Mergers & Acquisitions names the 2021 PE Leaders in Diversity, Equity & Inclusion, including José E. Feliciano, co-founder and managing partner of Clearlake Capital Group.
As the private equity industry matures, many of its leaders are focusing increasingly on philanthropy. José E. Feliciano, co-founder of Clearlake Capital Group, is a good example. In July, Feliciano was named one of the winners of the Robert F. Kennedy Human Rights 2021 Ripple of Hope Awards. The latter honors exemplary leaders across government, business, advocacy, and entertainment who have taken a bold stand for justice and human rights. On top of that, Feliciano and his wife, Kwanza Jones, are co-founders of the Supercharged Initiative. The Kwanza Jones & José E. Feliciano Supercharged Initiative is a philanthropic grantmaking and impact investment organization that invests in both nonprofits and for-profit ventures that are compatible with its goal to make a lasting impact across four key priorities: education, entrepreneurship, equal opportunity, and empowerment. Recent gifts were made to Princeton University, Stanford University and Bennett College, one of the country’s oldest historically black colleges for women.
Based in Santa Monica, California, Clearlake was founded in 2006. The firm manages about $39 billion focusing on the software, technology-enabled services, industrials, energy and consumer sectors. Among the firms recent deals, on Aug. 5, Clearlake said it is going to take talent management software company Cornerstone OnDemand Inc. (Nasdaq: CSOD) private for $5.2 billion.
Feliciano shared some insights with Mergers & Acquisitions in this Q&A:
What steps you are taking to improve DEI at your firm?
Since the firm’s inception, I and my co-founder Behdad Eghbali have worked to foster a culture of diversity and equal opportunities. Given our own backgrounds, we understand the unique challenges that diverse professionals can face in private equity, and we felt it was important to set a “tone at the top” to promote, cultivate and nurture diversity at Clearlake. To that end, Clearlake adopted a Diversity Policy and set in motion a series of initiatives to ensure we maintain a consistent and continued focus on the important goals of diversity and inclusion across all aspects of our business. And it’s working – as of July 2021, over 75 percent of the firm’s employees are considered diverse.

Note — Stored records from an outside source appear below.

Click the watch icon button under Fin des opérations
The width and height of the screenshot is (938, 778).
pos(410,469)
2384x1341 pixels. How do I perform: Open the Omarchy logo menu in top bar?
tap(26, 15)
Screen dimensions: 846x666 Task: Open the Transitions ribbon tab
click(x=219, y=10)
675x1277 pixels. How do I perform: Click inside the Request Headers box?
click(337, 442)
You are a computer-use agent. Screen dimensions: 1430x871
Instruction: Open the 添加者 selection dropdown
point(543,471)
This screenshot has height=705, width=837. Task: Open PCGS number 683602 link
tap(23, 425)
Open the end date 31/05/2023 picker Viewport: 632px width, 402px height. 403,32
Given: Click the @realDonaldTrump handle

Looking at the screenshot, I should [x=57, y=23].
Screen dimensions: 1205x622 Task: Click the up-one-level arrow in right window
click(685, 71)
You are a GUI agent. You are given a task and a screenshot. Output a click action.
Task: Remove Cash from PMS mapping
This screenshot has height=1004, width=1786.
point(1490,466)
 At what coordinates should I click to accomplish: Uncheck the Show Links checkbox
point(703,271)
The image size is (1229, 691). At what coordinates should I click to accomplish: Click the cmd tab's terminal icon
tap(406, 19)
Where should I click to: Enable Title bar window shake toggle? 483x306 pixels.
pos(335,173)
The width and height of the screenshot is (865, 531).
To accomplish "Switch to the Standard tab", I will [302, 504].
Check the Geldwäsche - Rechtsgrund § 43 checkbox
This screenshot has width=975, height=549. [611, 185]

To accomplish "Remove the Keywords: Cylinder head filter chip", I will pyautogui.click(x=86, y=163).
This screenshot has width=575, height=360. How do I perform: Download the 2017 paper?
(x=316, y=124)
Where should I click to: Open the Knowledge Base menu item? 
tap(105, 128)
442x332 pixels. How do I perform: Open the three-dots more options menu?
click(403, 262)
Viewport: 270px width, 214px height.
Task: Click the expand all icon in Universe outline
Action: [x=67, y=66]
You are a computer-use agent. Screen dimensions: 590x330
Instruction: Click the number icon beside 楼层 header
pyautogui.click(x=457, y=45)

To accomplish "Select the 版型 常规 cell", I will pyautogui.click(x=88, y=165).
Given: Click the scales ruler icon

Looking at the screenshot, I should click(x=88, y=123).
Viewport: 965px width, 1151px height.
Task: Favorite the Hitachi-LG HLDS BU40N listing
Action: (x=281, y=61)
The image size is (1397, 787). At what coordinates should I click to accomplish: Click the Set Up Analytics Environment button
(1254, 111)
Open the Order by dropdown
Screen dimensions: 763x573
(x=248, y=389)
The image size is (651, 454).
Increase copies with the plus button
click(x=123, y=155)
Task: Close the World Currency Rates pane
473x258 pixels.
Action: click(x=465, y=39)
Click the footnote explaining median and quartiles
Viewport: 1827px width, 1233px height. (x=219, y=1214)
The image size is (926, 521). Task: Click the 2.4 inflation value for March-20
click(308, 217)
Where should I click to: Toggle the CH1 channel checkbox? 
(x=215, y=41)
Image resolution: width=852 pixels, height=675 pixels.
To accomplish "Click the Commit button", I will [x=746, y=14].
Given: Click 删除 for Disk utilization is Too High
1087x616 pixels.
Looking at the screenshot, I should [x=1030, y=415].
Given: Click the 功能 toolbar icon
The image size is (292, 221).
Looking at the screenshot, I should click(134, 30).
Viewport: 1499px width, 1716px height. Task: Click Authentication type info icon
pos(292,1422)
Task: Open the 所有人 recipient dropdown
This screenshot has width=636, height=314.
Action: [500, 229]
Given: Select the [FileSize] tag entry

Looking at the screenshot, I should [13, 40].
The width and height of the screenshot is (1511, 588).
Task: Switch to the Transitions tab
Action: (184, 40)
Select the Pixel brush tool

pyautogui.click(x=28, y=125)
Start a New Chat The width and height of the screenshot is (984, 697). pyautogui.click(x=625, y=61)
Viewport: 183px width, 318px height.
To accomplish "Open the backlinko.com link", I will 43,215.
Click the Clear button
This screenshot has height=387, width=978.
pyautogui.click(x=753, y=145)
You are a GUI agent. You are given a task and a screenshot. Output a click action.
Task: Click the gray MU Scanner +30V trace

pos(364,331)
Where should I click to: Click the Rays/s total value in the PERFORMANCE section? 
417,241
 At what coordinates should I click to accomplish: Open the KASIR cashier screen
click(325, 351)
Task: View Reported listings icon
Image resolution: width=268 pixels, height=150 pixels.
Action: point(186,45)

A key component of our hiring strategy has been to develop strategic relationships with nonprofit organizations supporting women and minorities. Some of these organizations include the Association of Asian American Investment Managers (AAAIM), Robert Toigo Foundation (Toigo), Sponsors for Educational Opportunity (SEO) Alternative Investments, and the Women’s Private Equity Summit. Clearlake’s partnership with these organizations provides the firm with a platform to recruit, employ, educate, and sustain a team of mixed cultures and skills, and also advances Clearlake’s commitment to the development and advancement of diversity in the industry overall.
Diversity is not something you can “achieve” and then move on. We’re always looking to improve, so we are continually reviewing our operations and initiatives to seek better ways to expand or enhance our efforts to create a vital and accommodating workplace.
What steps are you taking to improve DEI at your portfolio companies?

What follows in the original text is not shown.